# LeetCode Python & Pandas Exercises

Welcome to this collection of LeetCode problems! This notebook contains 8 problems covering:
- **Pandas DataFrame operations** (merging, filtering, grouping, pivoting)
- **Python algorithms** (Roman numeral conversion)

## How to Use This Notebook
1. Read each problem description carefully
2. Write your solution in the provided code cell
3. Run the test cell to check your answer
4. All test data is provided by the `test_cases` module

**Good luck!** ðŸŽ¯

In [None]:
# Import required libraries
import pandas as pd
import numpy as np

# Import test cases module
import test_cases as tc

print("Libraries imported successfully!")

---
## Problem 1: Combine Two Tables (LeetCode 175)

### Table: Person

| Column Name | Type    |
|-------------|--------|
| personId    | int     |
| lastName    | varchar |
| firstName   | varchar |

- `personId` is the primary key for this table.
- This table contains information about the ID of some persons and their first and last names.

### Table: Address

| Column Name | Type    |
|-------------|--------|
| addressId   | int     |
| personId    | int     |
| city        | varchar |
| state       | varchar |

- `addressId` is the primary key for this table.
- Each row contains information about the city and state of one person with ID = personId.

### Task
Write a solution to report the **first name**, **last name**, **city**, and **state** of each person in the Person table. If the address of a personId is not present in the Address table, report `null` instead.

DIRECTIONS:
Copy the LeetCode notebook above in full, without changing anything.

AVAILABLE DATA:
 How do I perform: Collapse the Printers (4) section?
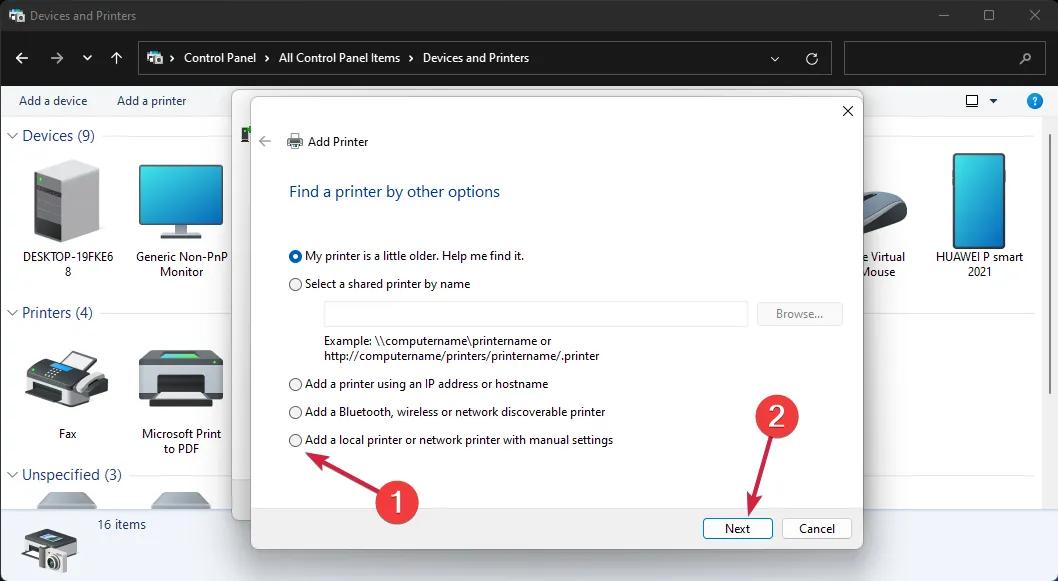pyautogui.click(x=13, y=313)
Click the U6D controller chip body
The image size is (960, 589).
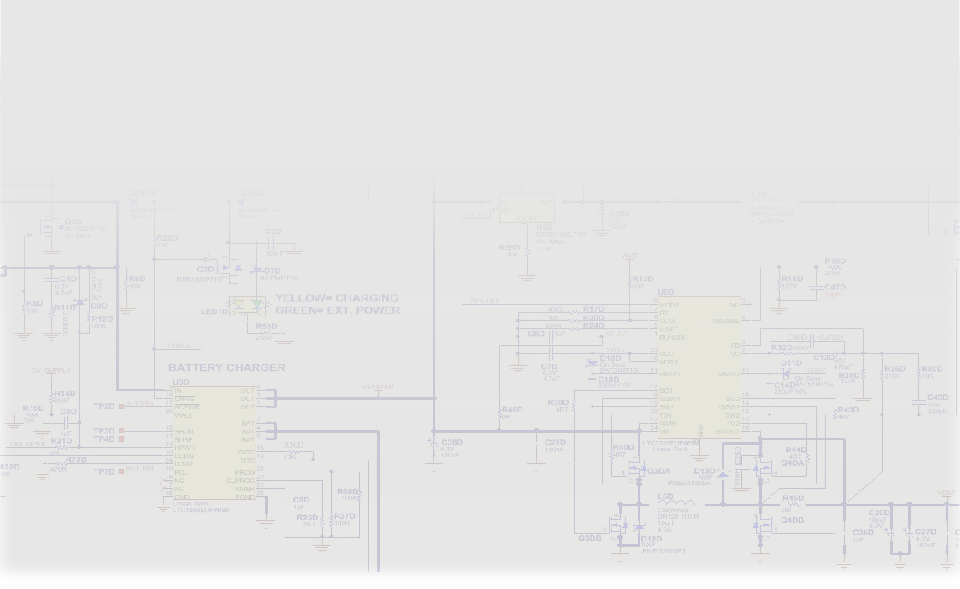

SOLUTION TO THE PROBLEM:
# LeetCode Python & Pandas Exercises

Welcome to this collection of LeetCode problems! This notebook contains 8 problems covering:
- **Pandas DataFrame operations** (merging, filtering, grouping, pivoting)
- **Python algorithms** (Roman numeral conversion)

## How to Use This Notebook
1. Read each problem description carefully
2. Write your solution in the provided code cell
3. Run the test cell to check your answer
4. All test data is provided by the `test_cases` module

**Good luck!** ðŸŽ¯

In [None]:
# Import required libraries
import pandas as pd
import numpy as np

# Import test cases module
import test_cases as tc

print("Libraries imported successfully!")

---
## Problem 1: Combine Two Tables (LeetCode 175)

### Table: Person

| Column Name | Type    |
|-------------|--------|
| personId    | int     |
| lastName    | varchar |
| firstName   | varchar |

- `personId` is the primary key for this table.
- This table contains information about the ID of some persons and their first and last names.

### Table: Address

| Column Name | Type    |
|-------------|--------|
| addressId   | int     |
| personId    | int     |
| city        | varchar |
| state       | varchar |

- `addressId` is the primary key for this table.
- Each row contains information about the city and state of one person with ID = personId.

### Task
Write a solution to report the **first name**, **last name**, **city**, and **state** of each person in the Person table. If the address of a personId is not present in the Address table, report `null` instead.